[Exercise inputs]:
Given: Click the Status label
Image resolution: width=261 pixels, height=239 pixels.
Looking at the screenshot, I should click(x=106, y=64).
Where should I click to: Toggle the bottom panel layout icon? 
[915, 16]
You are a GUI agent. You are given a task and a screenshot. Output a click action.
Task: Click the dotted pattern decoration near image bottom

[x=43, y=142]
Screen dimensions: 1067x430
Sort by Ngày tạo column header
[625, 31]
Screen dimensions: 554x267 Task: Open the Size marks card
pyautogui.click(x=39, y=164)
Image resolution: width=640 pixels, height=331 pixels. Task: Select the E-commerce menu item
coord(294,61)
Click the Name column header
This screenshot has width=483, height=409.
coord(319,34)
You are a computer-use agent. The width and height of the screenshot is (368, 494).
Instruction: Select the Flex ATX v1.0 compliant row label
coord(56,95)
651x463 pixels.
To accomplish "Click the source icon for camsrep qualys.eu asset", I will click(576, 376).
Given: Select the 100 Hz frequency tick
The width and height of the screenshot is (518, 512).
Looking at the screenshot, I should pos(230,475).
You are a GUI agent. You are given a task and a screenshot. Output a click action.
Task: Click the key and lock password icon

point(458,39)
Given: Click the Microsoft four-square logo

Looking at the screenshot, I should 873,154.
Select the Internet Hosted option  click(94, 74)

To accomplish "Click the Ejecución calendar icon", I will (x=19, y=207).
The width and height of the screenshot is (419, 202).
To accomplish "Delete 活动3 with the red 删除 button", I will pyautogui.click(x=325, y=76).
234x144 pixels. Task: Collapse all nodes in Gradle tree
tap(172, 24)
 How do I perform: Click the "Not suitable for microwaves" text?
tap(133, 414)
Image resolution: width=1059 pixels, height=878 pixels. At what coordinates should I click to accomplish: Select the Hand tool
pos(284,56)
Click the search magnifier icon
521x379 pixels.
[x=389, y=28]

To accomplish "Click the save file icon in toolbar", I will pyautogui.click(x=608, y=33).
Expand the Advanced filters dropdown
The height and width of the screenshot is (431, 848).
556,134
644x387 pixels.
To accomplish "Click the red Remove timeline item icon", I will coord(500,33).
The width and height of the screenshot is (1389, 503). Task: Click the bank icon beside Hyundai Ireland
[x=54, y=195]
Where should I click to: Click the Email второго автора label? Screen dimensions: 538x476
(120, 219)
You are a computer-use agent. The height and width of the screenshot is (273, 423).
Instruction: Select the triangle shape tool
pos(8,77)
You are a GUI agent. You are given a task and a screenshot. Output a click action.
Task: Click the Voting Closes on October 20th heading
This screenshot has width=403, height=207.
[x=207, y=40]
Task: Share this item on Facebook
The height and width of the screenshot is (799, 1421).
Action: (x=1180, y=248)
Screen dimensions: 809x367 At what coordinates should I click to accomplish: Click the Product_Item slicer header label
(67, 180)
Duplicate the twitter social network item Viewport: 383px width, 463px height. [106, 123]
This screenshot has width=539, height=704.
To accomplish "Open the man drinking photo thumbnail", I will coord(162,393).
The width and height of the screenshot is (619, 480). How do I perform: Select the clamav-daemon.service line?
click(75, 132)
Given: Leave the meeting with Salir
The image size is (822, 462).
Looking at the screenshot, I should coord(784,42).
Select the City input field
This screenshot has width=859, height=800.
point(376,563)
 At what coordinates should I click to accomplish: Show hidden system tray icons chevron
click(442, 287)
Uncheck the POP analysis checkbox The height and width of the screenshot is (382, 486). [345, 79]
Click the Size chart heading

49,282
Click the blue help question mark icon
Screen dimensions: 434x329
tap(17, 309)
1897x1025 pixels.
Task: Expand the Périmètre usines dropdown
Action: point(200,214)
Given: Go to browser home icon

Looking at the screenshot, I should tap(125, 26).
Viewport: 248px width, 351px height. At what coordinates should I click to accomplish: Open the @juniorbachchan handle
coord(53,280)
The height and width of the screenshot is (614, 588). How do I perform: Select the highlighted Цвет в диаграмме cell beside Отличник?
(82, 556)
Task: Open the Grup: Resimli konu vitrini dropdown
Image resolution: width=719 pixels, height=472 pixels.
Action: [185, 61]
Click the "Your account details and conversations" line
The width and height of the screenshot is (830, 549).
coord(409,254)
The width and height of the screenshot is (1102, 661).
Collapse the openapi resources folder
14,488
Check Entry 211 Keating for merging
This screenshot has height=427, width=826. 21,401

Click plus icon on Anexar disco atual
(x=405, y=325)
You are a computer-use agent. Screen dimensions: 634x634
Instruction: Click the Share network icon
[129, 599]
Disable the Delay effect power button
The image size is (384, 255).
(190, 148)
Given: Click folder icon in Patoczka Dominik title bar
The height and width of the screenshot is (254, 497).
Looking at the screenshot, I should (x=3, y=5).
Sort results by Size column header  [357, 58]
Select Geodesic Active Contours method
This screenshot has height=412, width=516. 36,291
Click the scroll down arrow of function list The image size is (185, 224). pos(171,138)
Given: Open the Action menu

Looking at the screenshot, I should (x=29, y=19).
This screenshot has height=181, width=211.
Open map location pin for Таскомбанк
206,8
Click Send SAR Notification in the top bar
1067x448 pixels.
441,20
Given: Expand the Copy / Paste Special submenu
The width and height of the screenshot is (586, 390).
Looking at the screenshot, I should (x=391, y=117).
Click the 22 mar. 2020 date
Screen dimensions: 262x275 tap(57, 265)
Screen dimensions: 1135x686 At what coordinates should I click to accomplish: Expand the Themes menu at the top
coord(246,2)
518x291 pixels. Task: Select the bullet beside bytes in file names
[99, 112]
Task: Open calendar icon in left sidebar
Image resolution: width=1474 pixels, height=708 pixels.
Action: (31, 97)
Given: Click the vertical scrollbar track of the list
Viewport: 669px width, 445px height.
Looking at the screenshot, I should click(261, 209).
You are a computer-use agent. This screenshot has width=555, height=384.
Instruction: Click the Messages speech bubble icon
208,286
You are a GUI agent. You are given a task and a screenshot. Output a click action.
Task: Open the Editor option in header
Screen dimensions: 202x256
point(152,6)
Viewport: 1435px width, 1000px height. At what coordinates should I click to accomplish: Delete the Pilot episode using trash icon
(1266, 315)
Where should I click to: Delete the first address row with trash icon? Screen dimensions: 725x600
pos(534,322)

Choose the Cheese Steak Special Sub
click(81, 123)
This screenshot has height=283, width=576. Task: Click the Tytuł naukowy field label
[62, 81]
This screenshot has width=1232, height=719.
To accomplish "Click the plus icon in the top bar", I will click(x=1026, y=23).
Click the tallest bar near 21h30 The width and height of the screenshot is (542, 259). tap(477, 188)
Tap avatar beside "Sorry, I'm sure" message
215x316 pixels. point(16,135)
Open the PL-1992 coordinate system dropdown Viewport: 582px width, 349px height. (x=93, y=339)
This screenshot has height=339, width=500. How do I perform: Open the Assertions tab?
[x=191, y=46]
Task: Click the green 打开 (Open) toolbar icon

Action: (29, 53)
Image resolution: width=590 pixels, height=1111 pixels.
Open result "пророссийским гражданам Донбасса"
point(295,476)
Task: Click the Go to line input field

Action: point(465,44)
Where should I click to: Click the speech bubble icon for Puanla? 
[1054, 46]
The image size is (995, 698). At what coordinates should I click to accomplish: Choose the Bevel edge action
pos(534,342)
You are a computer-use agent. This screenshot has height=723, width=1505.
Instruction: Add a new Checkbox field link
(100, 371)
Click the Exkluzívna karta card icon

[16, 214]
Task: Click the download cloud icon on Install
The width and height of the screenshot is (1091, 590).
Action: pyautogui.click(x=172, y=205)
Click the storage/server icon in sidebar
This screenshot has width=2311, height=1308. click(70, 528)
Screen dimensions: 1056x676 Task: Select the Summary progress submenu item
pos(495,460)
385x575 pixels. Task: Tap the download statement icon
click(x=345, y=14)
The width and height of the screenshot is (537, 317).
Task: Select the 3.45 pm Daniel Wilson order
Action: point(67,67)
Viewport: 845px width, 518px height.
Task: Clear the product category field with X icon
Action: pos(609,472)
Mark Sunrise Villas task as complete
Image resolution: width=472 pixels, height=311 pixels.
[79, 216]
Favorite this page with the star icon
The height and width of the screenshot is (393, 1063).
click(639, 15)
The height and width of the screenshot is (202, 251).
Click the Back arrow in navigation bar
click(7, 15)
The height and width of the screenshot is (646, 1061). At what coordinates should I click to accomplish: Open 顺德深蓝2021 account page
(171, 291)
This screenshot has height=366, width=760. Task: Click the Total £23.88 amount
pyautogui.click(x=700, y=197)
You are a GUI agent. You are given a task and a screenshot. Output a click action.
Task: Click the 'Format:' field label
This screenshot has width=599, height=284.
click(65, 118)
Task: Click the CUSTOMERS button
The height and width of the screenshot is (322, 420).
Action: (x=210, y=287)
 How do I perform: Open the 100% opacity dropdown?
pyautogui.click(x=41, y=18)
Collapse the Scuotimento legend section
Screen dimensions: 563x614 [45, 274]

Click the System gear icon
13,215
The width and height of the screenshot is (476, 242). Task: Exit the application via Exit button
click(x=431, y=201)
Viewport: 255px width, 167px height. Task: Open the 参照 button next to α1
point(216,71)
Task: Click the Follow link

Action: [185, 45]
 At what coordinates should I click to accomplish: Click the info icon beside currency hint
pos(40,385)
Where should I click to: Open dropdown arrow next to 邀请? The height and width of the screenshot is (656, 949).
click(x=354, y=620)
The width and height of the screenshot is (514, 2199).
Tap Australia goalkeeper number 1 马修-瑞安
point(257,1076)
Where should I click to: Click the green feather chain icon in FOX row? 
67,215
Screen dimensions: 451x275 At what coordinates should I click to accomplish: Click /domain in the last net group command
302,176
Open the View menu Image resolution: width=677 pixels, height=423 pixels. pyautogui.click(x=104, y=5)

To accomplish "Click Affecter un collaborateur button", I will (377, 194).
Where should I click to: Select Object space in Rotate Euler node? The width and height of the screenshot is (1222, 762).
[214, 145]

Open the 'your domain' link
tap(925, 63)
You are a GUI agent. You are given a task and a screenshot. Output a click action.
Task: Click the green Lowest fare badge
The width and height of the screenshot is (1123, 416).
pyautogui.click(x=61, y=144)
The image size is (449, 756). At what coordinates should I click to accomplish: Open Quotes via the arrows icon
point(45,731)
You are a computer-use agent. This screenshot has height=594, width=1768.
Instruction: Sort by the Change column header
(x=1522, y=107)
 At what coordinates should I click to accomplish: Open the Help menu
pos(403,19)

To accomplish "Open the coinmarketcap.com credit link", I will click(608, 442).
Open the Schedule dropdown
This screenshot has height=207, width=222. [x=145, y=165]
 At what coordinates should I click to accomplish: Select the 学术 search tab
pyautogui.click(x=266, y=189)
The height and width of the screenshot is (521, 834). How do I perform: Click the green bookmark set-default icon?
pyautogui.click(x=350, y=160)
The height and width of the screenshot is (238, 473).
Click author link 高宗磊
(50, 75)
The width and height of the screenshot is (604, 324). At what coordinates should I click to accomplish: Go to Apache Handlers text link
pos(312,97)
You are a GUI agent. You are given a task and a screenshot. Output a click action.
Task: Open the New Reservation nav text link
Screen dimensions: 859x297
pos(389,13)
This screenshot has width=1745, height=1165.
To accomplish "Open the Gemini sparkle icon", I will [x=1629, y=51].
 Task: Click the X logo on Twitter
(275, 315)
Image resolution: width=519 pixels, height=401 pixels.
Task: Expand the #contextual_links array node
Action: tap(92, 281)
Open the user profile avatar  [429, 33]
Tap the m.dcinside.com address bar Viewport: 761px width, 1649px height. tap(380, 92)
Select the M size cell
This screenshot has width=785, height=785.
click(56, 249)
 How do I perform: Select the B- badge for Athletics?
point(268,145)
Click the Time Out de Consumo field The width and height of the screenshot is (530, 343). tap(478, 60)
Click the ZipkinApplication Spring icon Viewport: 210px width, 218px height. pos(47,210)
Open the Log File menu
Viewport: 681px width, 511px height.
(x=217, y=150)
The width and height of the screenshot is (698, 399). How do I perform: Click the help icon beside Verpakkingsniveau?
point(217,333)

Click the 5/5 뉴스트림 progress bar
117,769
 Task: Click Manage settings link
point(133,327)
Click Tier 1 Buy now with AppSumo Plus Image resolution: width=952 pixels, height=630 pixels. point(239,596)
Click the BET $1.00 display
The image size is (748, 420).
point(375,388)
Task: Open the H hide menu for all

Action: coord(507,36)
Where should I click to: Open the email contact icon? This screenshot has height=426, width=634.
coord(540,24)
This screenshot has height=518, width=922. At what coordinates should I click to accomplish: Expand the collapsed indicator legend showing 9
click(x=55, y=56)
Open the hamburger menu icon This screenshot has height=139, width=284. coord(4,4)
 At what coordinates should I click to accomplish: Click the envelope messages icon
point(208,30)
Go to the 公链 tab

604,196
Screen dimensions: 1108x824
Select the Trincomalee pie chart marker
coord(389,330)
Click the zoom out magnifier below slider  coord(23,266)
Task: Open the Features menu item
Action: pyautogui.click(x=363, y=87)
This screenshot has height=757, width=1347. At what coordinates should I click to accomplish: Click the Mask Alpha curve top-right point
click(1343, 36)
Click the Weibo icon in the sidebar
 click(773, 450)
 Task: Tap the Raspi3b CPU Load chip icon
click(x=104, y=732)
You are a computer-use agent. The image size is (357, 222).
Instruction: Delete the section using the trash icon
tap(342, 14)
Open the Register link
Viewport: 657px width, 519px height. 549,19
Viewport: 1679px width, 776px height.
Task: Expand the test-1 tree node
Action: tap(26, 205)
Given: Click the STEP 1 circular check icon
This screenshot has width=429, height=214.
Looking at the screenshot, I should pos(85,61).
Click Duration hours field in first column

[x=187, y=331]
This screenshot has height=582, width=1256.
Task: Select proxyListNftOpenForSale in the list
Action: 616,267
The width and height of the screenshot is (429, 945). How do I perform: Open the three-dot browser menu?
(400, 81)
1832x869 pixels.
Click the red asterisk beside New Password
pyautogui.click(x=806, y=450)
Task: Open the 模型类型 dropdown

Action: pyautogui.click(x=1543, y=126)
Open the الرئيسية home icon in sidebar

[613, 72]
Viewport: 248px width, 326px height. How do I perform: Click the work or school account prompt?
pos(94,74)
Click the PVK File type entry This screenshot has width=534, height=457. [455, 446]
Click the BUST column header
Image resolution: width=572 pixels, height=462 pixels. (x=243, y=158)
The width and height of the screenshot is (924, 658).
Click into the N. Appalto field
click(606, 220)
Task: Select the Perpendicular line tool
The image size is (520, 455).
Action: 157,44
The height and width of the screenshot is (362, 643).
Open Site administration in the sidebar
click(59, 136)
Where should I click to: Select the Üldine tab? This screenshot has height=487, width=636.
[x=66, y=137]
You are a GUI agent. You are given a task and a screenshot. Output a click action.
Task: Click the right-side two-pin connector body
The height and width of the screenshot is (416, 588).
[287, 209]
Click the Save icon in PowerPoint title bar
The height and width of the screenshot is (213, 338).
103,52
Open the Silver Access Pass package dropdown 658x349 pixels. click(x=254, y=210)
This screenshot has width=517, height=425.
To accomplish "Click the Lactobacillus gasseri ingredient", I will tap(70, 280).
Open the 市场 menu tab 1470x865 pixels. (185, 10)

[What you need to do]: Return exactly, and only, the line containing "Open the Silver" and every line after it through the end of the material.

[Solution to this exercise]:
Open the Silver Access Pass package dropdown 658x349 pixels. click(x=254, y=210)
This screenshot has width=517, height=425.
To accomplish "Click the Lactobacillus gasseri ingredient", I will tap(70, 280).
Open the 市场 menu tab 1470x865 pixels. (185, 10)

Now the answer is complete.